First, we’ll construct and run the BiSSE model and the BiSSE null model:
trans.rates.bisse <- TransMatMakerHiSSE()
pp.bisse.full <- hisse(tree, reef,
hidden.states = FALSE, sann = FALSE,
turnover = c(1, 2), eps = c(1, 1),
trans.rate = trans.rates.bisse)
#> Warning in hisse(tree, reef, hidden.states = FALSE, sann = FALSE, turnover =
#> c(1, : You have chosen to rely on the internal starting points that generally
#> work but does not guarantee finding the MLE.
#> Initializing...
#> Finished. Beginning bounded subplex routine...
#> Finished. Summarizing results...
pp.bisse.null <- hisse(tree, reef,
hidden.states = FALSE, sann = FALSE,
turnover = c(1, 1), eps = c(1, 1),
trans.rate = trans.rates.bisse)
#> Warning in hisse(tree, reef, hidden.states = FALSE, sann = FALSE, turnover =
#> c(1, : You have chosen to rely on the internal starting points that generally
#> work but does not guarantee finding the MLE.
#> Initializing...
#> Finished. Beginning bounded subplex routine...
#> Finished. Summarizing results...Next, we’ll run the full hisse model, save for the constrained transition rates and epsilon.
trans.rates.hisse <- TransMatMakerHiSSE(hidden.traits = 1)
trans.rates.hisse <- ParEqual(trans.rates.hisse, c(1, 2, 1, 3, 1, 4, 1, 5))
pp.hisse.full <- hisse(tree, reef,
hidden.states = TRUE, sann = FALSE,
turnover = c(1, 2, 3, 4), eps = c(1, 1, 1, 1),
trans.rate = trans.rates.hisse)
#> Warning in hisse(tree, reef, hidden.states = TRUE, sann = FALSE, turnover =
#> c(1, : You have chosen to rely on the internal starting points that generally
#> work but does not guarantee finding the MLE.
#> Initializing...
#> Finished. Beginning bounded subplex routine...
#> Finished. Summarizing results...Finally, we’ll build the 2 state character independent diversification model, sometimes called CID-2. We’ll use this as our null model by forcing the visible states (reef or non-reef) to have the same net turnover rates, while permitting the hidden states to vary freely.
pp.hisse.null2 <- hisse(tree, reef,
hidden.states = TRUE, sann = FALSE,
turnover = c(1, 1, 2, 2), eps = c(1, 1, 1, 1),
trans.rate = trans.rates.hisse)
#> Warning in hisse(tree, reef, hidden.states = TRUE, sann = FALSE, turnover =
#> c(1, : You have chosen to rely on the internal starting points that generally
#> work but does not guarantee finding the MLE.
#> Initializing...
#> Finished. Beginning bounded subplex routine...
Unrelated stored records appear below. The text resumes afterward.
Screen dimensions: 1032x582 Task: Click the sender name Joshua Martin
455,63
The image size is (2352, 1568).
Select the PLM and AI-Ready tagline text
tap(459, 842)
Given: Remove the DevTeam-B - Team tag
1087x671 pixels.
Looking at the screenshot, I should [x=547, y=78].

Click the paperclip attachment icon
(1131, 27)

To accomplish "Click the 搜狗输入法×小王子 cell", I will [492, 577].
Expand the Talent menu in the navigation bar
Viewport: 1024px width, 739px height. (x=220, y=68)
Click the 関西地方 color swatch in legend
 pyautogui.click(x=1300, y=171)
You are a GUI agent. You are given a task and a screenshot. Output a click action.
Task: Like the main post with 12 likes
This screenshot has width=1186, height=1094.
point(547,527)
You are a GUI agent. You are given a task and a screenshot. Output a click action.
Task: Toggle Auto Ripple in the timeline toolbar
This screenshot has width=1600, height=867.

#> Finished. Summarizing results...We can combine all of our results into a single table for easy comparison.
results <- list(pp.bisse.full, pp.bisse.null, pp.hisse.null2, pp.hisse.full)
aicc <- sapply(results, `[[`, "AICc")
lnl <- sapply(results, `[[`, "loglik")
data.frame(model = c("bisse_full", "bisse_null", "hisse_cid2", "hisse_full"), aicc, lnl)
#> model aicc lnl
#> 1 bisse_full 1829.695 -909.7075
#> 2 bisse_null 1827.743 -909.7785
#> 3 hisse_cid2 1816.876 -904.3447
#> 4 hisse_full 1820.233 -903.9193Summarizing the results on the basis of AICc suggests that the best supported model is a null model, where habitat has no effect on speciation rate.